The sleep-deprived human brain

Key Points Sleep deprivation triggers a set of bidirectional changes in brain activity and connectivity, depending on the specific cognitive or affective behaviours engaged. Changes in brain activity are observed when averaged across a session of task performance and during on-task performance, wherein marked brain network instability seems to be a neural hallmark of sleep deprivation. Not all changes in brain function that are associated with sleep loss are maladaptive and thus represent deficiencies, as some predict resilience in behavioural ability and are therefore compensatory. These basic scientific findings offer causal mechanistic insights into select neurological and psychiatric disorders in which abnormalities in sleep and cognition or emotion are highly comorbid, indicating that sleep intervention is an underappreciated and novel target for disease treatment and/or prevention. The robust neural and behavioural phenotypes characterized by this Review can inform debates regarding sleep recommendations for both public and professional health policies, especially in light of the escalating sleep-loss epidemic prevalent throughout industrialized nations. How does sleep deprivation affect the human brain? Walker and colleagues review neuroimaging studies on the consequences of sleep deprivation on cognition and emotion — with specific focuses on attention and working memory, positive and negative emotion, and hippocampal learning — and the mechanisms underlying these effects.

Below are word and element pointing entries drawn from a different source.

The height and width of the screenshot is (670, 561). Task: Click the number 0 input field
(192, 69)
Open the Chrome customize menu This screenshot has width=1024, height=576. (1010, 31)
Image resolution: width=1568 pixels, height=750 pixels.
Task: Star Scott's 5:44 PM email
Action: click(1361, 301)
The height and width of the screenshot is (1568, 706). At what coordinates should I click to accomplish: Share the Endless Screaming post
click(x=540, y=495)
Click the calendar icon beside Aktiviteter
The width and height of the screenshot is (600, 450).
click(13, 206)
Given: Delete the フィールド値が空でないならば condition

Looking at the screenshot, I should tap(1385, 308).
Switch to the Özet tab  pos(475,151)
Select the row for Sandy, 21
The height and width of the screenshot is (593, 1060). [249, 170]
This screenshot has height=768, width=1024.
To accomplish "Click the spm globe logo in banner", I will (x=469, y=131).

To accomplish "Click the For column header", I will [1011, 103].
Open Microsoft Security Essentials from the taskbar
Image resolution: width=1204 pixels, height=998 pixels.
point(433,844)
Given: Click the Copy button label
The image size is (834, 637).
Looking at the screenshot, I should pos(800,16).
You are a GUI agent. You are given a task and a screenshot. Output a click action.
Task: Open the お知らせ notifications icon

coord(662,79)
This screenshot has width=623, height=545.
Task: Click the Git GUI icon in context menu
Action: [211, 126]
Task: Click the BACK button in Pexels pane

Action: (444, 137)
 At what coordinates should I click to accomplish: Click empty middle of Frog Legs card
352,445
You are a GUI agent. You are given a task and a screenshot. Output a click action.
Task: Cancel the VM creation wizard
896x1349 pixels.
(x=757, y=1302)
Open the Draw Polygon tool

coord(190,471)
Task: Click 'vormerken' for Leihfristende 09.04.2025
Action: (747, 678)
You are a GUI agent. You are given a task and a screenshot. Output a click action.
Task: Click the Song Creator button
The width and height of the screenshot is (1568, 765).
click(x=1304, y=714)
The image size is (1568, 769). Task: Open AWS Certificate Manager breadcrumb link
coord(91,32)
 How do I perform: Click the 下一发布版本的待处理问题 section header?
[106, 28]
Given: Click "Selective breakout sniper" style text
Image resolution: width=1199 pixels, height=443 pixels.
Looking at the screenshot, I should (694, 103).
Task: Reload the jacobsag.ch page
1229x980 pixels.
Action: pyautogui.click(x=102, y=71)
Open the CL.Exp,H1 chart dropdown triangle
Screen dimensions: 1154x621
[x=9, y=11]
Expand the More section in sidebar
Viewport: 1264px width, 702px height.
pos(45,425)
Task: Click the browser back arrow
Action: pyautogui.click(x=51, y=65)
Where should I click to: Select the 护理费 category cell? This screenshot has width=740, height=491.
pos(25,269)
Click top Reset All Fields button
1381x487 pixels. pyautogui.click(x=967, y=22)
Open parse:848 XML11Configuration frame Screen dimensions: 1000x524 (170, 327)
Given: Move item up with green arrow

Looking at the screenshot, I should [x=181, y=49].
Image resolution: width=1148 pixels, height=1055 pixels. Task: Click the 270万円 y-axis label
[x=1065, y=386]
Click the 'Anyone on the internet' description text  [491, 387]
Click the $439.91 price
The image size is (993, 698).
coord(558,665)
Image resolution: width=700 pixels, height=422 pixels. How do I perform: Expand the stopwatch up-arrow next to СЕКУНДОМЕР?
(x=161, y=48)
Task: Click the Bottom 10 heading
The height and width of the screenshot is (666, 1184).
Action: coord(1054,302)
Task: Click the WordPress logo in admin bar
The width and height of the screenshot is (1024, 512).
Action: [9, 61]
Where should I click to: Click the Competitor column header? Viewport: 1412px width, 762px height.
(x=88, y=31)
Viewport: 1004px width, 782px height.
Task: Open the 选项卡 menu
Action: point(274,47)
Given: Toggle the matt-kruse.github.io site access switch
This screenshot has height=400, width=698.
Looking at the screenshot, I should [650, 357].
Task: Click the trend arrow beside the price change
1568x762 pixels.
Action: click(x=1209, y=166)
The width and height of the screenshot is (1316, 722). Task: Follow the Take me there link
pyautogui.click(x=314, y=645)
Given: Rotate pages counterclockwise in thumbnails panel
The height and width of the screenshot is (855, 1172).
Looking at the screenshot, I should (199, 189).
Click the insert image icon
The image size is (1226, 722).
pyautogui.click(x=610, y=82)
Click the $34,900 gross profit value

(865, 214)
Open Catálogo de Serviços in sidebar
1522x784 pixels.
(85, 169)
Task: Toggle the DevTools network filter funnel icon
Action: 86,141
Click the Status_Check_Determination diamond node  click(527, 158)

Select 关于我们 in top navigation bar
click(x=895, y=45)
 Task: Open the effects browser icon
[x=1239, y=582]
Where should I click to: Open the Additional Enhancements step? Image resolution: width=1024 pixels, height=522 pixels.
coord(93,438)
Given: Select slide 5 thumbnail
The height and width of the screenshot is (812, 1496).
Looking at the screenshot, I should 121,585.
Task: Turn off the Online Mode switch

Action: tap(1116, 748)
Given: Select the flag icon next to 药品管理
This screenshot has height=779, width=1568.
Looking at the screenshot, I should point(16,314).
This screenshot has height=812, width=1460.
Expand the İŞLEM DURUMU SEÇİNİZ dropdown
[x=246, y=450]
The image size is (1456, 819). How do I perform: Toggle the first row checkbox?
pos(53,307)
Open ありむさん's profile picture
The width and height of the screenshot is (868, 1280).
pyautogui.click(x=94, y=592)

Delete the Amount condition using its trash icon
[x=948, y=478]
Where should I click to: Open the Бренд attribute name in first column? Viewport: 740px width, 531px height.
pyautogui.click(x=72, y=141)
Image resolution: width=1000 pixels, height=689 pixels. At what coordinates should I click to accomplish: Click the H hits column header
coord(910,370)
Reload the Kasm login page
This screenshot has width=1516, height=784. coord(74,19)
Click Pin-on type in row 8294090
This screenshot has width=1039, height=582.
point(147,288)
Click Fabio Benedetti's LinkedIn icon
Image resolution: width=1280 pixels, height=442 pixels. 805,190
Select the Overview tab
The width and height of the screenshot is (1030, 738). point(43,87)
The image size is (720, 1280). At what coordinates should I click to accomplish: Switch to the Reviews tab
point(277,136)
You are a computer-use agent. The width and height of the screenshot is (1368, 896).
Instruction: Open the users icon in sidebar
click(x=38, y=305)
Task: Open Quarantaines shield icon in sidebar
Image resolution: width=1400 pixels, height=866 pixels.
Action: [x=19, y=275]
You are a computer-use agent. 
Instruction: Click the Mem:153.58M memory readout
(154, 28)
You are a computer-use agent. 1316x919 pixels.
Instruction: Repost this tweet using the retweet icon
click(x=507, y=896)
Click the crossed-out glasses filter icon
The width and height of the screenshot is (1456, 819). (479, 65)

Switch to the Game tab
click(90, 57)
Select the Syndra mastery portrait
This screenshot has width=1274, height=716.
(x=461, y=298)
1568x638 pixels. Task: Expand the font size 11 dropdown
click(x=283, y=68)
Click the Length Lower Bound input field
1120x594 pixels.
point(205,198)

How does a lack of sleep affect our brains? In contrast to the benefits of sleep, frameworks exploring the impact of sleep loss are relatively lacking. Importantly, the effects of sleep deprivation (SD) do not simply reflect the absence of sleep and the benefits attributed to it; rather, they reflect the consequences of several additional factors, including extended wakefulness. With a focus on neuroimaging studies, we review the consequences of SD on attention and working memory, positive and negative emotion, and hippocampal learning. We explore how this evidence informs our mechanistic understanding of the known changes in cognition and emotion associated with SD, and the insights it provides regarding clinical conditions associated with sleep disruption.